Growing up, Joel Mathiowetz only dreamed of doing one thing. 

He wanted to be a farmer.

Calling the Morgan area home, the 1998 Cedar Mountain High School graduate was involved in 4-H and FFA, and in those organizations he developed skills that would help to prepare him for farm life.

Yet, Mathiowetz also recognized full-time farming might not be part of his future – at least not right away.

“The late 90s was a challenging time for farmers,” said Mathiowetz, who opted to earn a degree in ag business management from South Dakota State University, graduating in 2002.

Ever the learner, Mathiowetz also took advantage of a program through St. Cloud State University that allowed him to study abroad in England for a semester where he experienced its culture, history, agriculture and rural way of life.

Mathiowetz was not able to return to the farm right out of college, and he began his life in the working world as the 4-H program coordinator for Renville County.

He then went on to work for seven years at Farm Credit Services before taking on a role as a consultant.

Mathiowetz ventured out on his own becoming a crop insurance agent and opening his own business known as Farm Gate Insurance Company, and it was during that time when Mathiowetz was able to fully invest in his dream of farming.

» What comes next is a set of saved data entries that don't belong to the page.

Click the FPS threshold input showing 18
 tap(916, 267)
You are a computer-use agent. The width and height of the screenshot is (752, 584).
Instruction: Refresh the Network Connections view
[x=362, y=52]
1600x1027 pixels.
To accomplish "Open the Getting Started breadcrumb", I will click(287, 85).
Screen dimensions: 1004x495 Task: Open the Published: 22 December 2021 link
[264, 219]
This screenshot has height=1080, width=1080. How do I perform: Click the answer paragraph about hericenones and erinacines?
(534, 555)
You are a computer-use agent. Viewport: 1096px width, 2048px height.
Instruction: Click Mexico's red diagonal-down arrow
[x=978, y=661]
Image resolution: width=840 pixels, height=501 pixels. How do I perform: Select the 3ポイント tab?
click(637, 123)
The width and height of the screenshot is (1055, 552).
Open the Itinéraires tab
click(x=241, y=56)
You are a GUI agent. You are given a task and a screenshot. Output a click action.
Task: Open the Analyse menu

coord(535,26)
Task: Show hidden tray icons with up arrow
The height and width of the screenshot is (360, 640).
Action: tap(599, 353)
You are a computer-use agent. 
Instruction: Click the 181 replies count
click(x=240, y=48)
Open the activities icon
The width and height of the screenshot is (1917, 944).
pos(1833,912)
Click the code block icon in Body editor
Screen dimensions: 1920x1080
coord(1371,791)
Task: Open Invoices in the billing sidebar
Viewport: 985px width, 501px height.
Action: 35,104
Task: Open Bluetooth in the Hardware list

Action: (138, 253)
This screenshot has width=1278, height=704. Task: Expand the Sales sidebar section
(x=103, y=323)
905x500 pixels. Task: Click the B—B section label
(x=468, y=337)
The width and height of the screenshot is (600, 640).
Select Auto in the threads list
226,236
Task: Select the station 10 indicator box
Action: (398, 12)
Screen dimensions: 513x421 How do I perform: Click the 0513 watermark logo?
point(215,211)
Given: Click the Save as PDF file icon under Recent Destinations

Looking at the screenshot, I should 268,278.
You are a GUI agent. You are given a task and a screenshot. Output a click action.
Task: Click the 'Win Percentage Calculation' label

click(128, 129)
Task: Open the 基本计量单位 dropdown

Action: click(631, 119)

Today Mathiowetz farms with his dad, brother and two uncles raising corn, soybeans and peas.

In 2012, Joel and his wife, Amanda, were married, and they have two children, Leo who is three-and-a-half, and Lucy, who is one.

As the Mathiowetz family has grown, one of the values that has grown with them is the importance of being involved and the emphasis on diversity in one’s life as well as on the farm.

As part of the fifth generation of farming, Mathiowetz is constantly looking for ways to improve the family’s operation and to seek out practices that demonstrate good stewardship of the land.

After all, the next generation of the family farm, including nephews and his own children, will likely be part of the family farm in some way.

For Mathiowetz, who is involved in a variety of ag-related organizations, a key piece of sustaining the farm into the future is education. That, he said, means doing what he can to get the word out to the public, especially those who have little, if any, connection to agriculture to dispel the myths and to offer some perspective from the point of view of the farmer.

“Education is what it is all about,” Mathiowetz said.

Mathiowetz is the executive director of the Minnesota Ag in the Classroom Foundation, and through that effort helps to raise funds for the program that was set up to provide free educational curriculum re-sources for teachers K-12 that can be incorporated into their classroom and have a focus on agriculture literacy.

He also is involved with the Agriculture Future of America, which provides learning experiences for students, as well as an annual conference each year.

The national program is one that is supported locally, and each year a student is sponsored by the Redwood Area Chamber ag committee. That student is able to attend the conference.

For the past several years Mathiowetz has attended the conference as a speaker.

The Mathiowetz family is part of the Farm Bureau in Redwood County where Joel has also served in leadership positions over the years.

With others Mathiowetz has been able to be involved in the “I Met a Farmer” tour, which offers an opportunity for people to visit various farms in the Redwood County area to learn from the farmers what they do and why they do it.

Amanda, an art teacher, now stays at home with their children, but she also has opportunities to pursue her interests in art in various ways, including providing education experiences for groups and doing some freelance work.

Telling the stories of agriculture is a passion for the Mathiowetz family, simply because they know the survival of what they do is up to them. They know farmers need to be their own advocates, as they speak up to help the public understand what really happens on the farm.

For these and many other reasons the Joel and Amanda Mathiowetz family has been named the 2019 Redwood County Farm Family of the Year by the University of Minnesota Extension Service.